The idea that we have evolved to see reality ‘as it is’ is commonplace. While it might seem irresponsible, in this age of ‘fake news’ and ubiquitous political and commercial propaganda, to argue that we are not evolved to see reality as it is, I believe it’s worth doing, not least for what it reveals about our notions of ‘reality’ and ‘evolution’.
Pioneering vision scientist David Marr, for example, explained in his 1982 book Vision that ‘one interesting aspect of the evolution of visual systems is the gradual movement toward the difficult task of representing progressively more objective aspects of the visual world’. Almost every textbook agrees. Seeing the world as it is, objectively, is widely assumed to make organisms better able to find food, avoid predators or other dangers, fend off rivals, and mate successfully; it is, in other words, widely assumed to render organisms better adapted to their environments.
Evolution favors better-adapted organisms, so evolution should favor an ability to see the world objectively. What, after all, could be the advantage in not seeing – in general, sensing – the world correctly? Evolution must make organisms progressively better at sensing their worlds. How could anyone disagree?
Reality would be subjective if it is only 'in the mind of the perceiver'. But does the moon exist only when you look at it?
As in any philosophical debate, disagreement starts by asking what words mean. Let’s start with ‘objective’. Reality is objective if it is independent not just of my observations, but of your observations and everyone else’s observations. It is there, just as it is, whether anyone is looking or not. Reality would be subjective if it is only ‘in the mind of the perceiver’. Einstein is often quoted as asking Abraham Pais whether he ‘really believed that the moon exists only when I look at it’. If the moon is objective, it exists even if no one is looking at it.
Have we evolved to see an objective reality? What would an objective reality look like? The obvious place to turn is physics. In Newton’s time, a physicist might have answered confidently about planets and cannonballs, a bit less confidently about heat and light, and with a look of perplexity about gravity. Fast forward a century and electricity and magnetism have entered the mix. Fast forward another century and we have atoms: indivisible hard spheres spinning in the void. Plus light, now a mysterious combination of electricity and magnetism. And gravity is still a complete unknown.
Move into the twentieth century and the answers rapidly leave the realm of ordinary experience altogether, encompassing quantum fields and black holes. Physicists disagree about what the basic terms in their theories even mean. Many hold that the world of ordinary experience is an illusion. By the start of the twenty-first century, some physicists soberly claim that reality consists completely of information (see my ‘Sciences of observation’ for a history of this development).
There is a trend here, and it is not encouraging for the claim that we evolved to see reality.

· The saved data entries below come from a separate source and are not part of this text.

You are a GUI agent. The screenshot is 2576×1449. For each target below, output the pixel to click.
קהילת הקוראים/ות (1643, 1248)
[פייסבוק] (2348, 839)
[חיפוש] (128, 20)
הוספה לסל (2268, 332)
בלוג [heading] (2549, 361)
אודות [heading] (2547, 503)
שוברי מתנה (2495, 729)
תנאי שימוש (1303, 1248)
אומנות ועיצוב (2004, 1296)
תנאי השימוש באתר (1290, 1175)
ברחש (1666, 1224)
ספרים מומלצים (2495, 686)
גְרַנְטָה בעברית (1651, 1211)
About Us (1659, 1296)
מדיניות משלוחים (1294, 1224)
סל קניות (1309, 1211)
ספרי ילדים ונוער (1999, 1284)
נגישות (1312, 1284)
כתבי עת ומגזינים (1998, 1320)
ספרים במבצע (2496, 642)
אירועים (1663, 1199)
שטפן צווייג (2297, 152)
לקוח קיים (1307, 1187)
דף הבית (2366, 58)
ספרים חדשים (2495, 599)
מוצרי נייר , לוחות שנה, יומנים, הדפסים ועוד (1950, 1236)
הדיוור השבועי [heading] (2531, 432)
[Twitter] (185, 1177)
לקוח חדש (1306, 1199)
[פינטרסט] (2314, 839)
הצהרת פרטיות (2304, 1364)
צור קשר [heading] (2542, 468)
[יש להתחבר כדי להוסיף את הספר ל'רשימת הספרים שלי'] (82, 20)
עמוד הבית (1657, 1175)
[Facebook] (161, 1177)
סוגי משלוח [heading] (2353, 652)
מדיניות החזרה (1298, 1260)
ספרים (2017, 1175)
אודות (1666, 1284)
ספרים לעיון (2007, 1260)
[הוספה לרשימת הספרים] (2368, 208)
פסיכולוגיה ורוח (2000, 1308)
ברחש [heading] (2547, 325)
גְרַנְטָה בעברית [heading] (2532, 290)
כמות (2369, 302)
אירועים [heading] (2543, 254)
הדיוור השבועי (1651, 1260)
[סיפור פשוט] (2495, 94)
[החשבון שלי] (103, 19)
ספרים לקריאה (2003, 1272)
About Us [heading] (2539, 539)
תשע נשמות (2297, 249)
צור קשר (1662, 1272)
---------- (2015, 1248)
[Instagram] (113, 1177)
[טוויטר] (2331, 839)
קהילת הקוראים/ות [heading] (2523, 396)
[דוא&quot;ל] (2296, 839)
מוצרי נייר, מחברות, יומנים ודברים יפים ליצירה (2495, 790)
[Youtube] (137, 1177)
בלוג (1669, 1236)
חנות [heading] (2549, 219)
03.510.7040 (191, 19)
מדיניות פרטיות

We evolved to see rocks and rivers, plants and animals, and especially other people. Physics has nothing much to say about these things. The reason is simple if somewhat subtle; neither quantum nor classical physics provides any principled means for saying what counts as an object (an entity with a boundary in space and an identity through time).
If we evolved to see reality, we evolved to see only a tiny slice of it.